Pick out every line in the entries below that contains the word "pixels" and copy each of those lines.

• **EXCERPTED RECORDS**
◆ ◆ ◆

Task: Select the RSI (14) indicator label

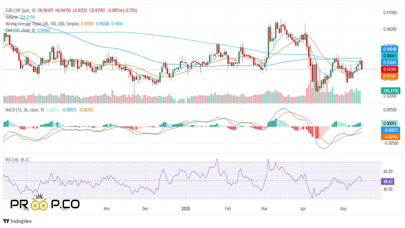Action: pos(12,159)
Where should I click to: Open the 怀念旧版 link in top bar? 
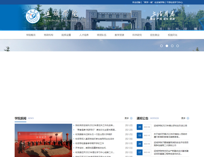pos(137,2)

◆ ◆ ◆

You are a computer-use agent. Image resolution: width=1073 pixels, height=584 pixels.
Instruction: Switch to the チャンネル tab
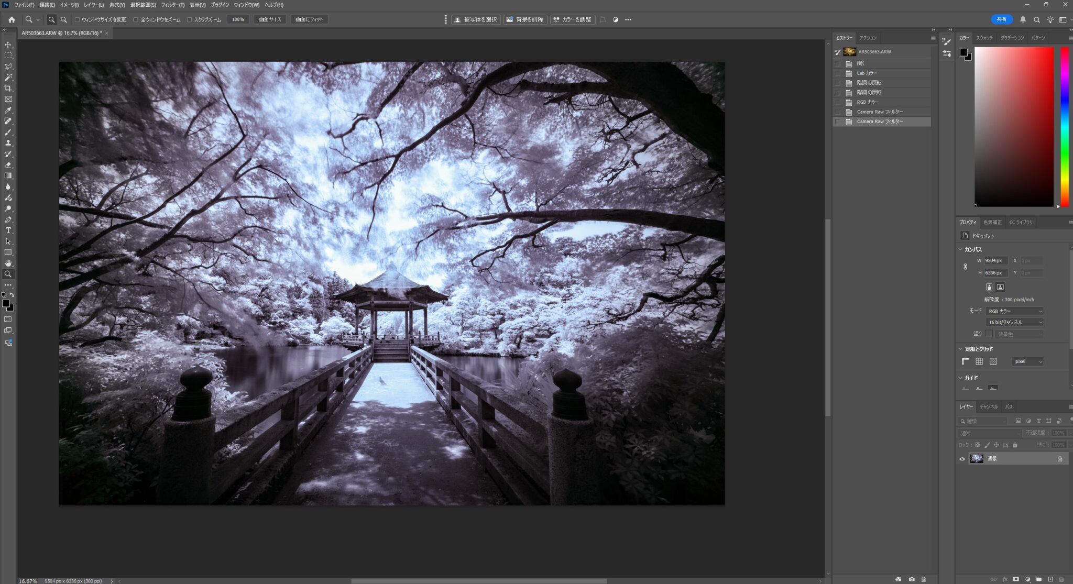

◆ ◆ ◆

• **COMPLETE OUTPUT**
You are a computer-use agent. Image resolution: width=1073 pixels, height=584 pixels.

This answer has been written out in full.